During its long history, the drink has won many awards at international exhibitions. From 1865 to 1935 alone, it won 33 gold and silver medals, including the Grand Prix at the World Industrial Expo in Paris in 1900 and the Grand Prix in 1860 at the St Petersburg Fair. In modern times, the number of medals has passed the hundred mark. In 2006, the balsam won the grand prize at the Moscow Prodexpo exhibition.
Ingredients, production and flavours
Riga Black Balm consists of 25 ingredients, one of which is kept secret. The other 24 are natural, including 17 plant extracts. These are mostly roots, spices and herbs, such as valerian, wormwood, black pepper, ginger, Peruvian balsamic oil, gentian and gentian root, St John’s wort, linden flower, birch buds, peppermint, oak bark, orange peel, raspberry juice, blueberries and lingonberries. Most of the ingredients are local—for example, birch buds are collected in the protected Ķemeri bogs.
In addition to plant components, specially prepared filtered water, grain alcohol of the highest purity, brandy, natural honey flavouring and locally produced burnt sugar (the latter gives the infusion its black colour) are used to prepare the drink.
A unique technology of single-barrel infusion is used for production. Plant components are added to the alcohol-water mixture to influence the so-called “essence of Riga Black Balsam”, after which it is mixed with other ingredients—honey, burnt sugar and natural juices.
In addition to the original flavour, there are variations of the balsam with blackcurrant, cherry, tropical fruits, coffee and chocolate.
Another authentic feature of Riga balsam is the ceramic bottle in which it’s housed. Except for the labels and the shade of clay, the design and cylindrical shape have remained practically unchanged since the 19th century and have become another symbol of the continuous tradition.

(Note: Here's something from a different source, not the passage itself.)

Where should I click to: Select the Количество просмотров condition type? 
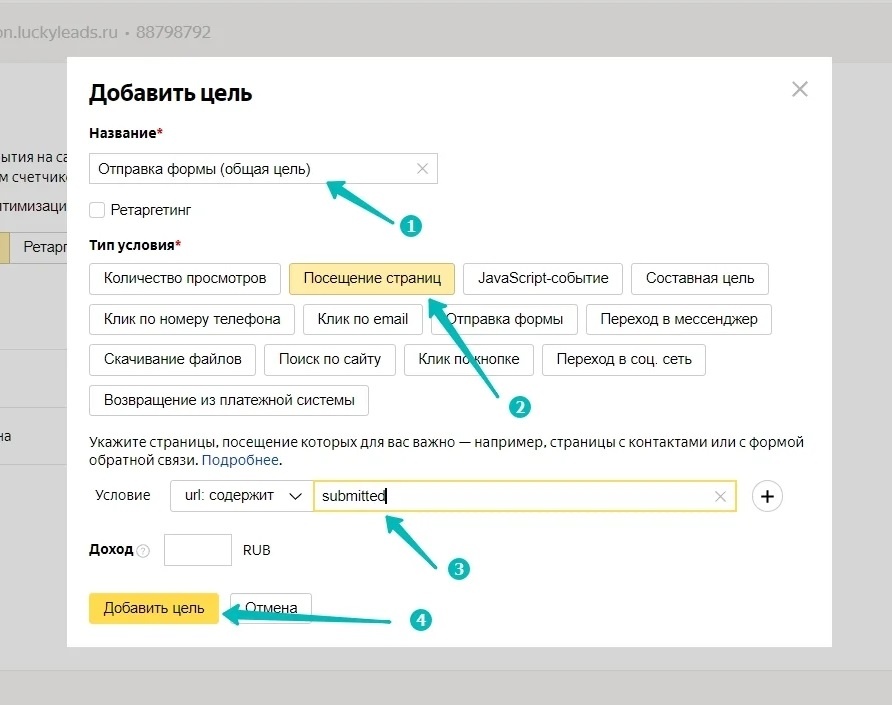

The use of clay instead of glass for balsam bottles began under the merchant Lelyukhin in order to make the drink cheaper. Ceramic not only protects the contents from sunlight and temperature fluctuations, but also improves the infusion process for six months after bottling.
The correct way to enjoy balsam
The balsam can be consumed on its own, with or without ice, or as an additive—with tea, coffee, ice cream, as well as in cocktails. The brand’s official website and youtube channel suggest using it as a base for a variety of drinks; for example, the Black Shooter shot with peach juice and the Black & Stormy cocktail with ginger beer and vodka. Blackcurrant balsam is used in the Caipirinha cocktail with lime and brown sugar, while coffee bitters are added to the Cherry Espresso long drink with cherry juice.

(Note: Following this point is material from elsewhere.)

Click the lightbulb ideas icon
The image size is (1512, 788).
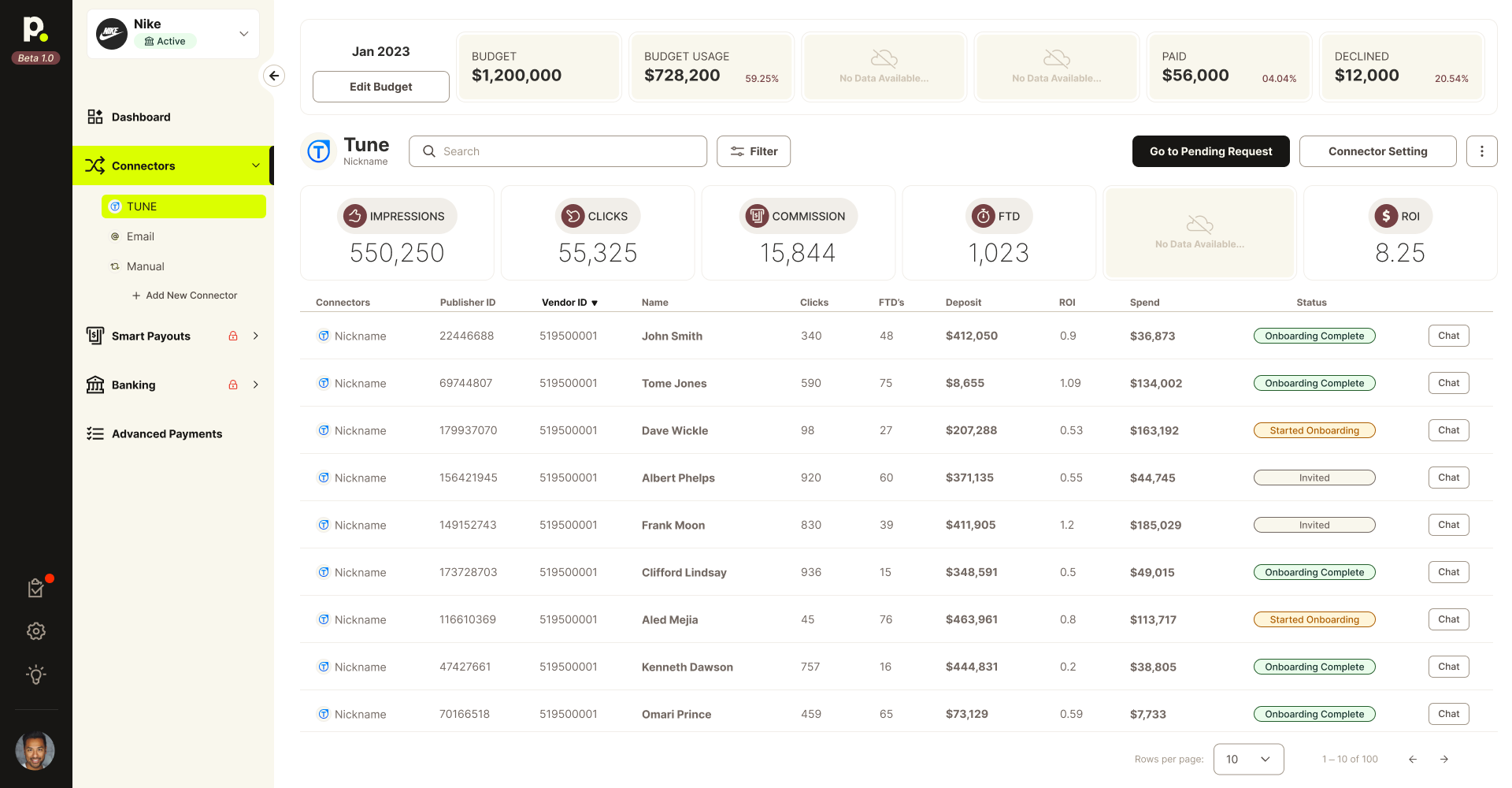click(36, 675)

Where to buy and taste in Riga
In the days of the pharmacist Kunze, Riga balsam was sold at the pharmacy in the Mentzendorff house. Nowadays it can be found almost everywhere: it is sold in most supermarkets and alcohol shops. The official sale partners and their locations in Latvia and other countries are listed on the brand’s website. To see the them, click on the “Buy Now” button in the upper right corner of the page.

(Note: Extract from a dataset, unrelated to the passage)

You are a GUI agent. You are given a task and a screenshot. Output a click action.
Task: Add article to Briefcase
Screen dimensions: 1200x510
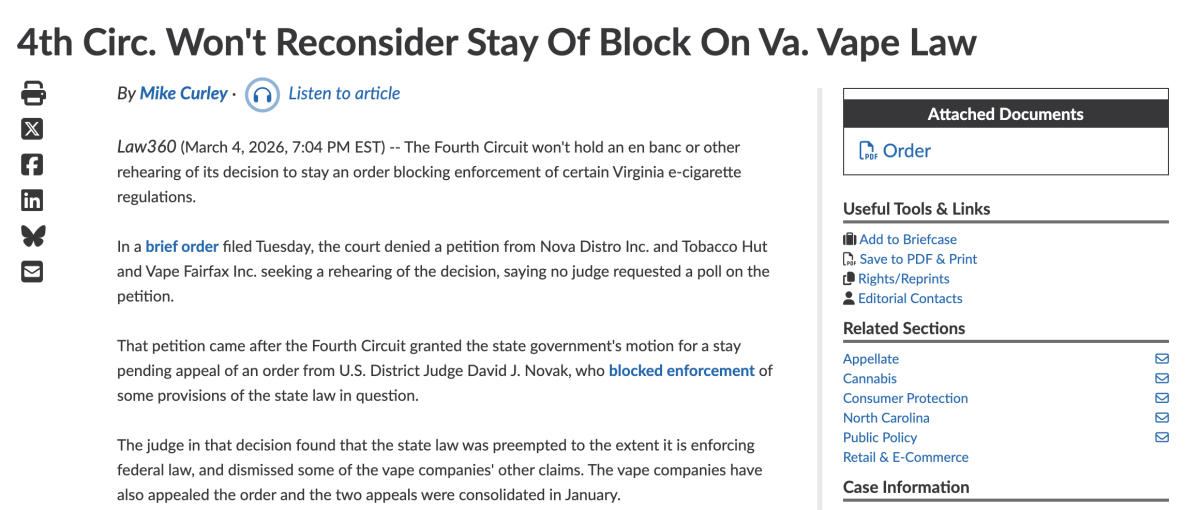point(907,239)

The best place to try the balsam is the Black Magic bar in the Old Town. The atmosphere of the 18th century is recreated there and a set with 24 ingredients of the drink—all but the secret one—is on display. A tasting session costs 23 euros and takes place in a “secret alchemical laboratory where even the walls come to life”. The tasting set includes several varieties of balsam with different flavours, as well as Riga moonshine, coffee, water and chocolate truffles.
At the same establishment you can try a range of balsam cocktails: Riga Ice Tea with orange liqueur, vodka, rum and Coca-Cola (14 euros), Riga Blackcurrant hot drink with heated blackcurrant juice, cinnamon and cloves (9.60 euros), Riga Black Magic with sparkling wine (9.60 euros).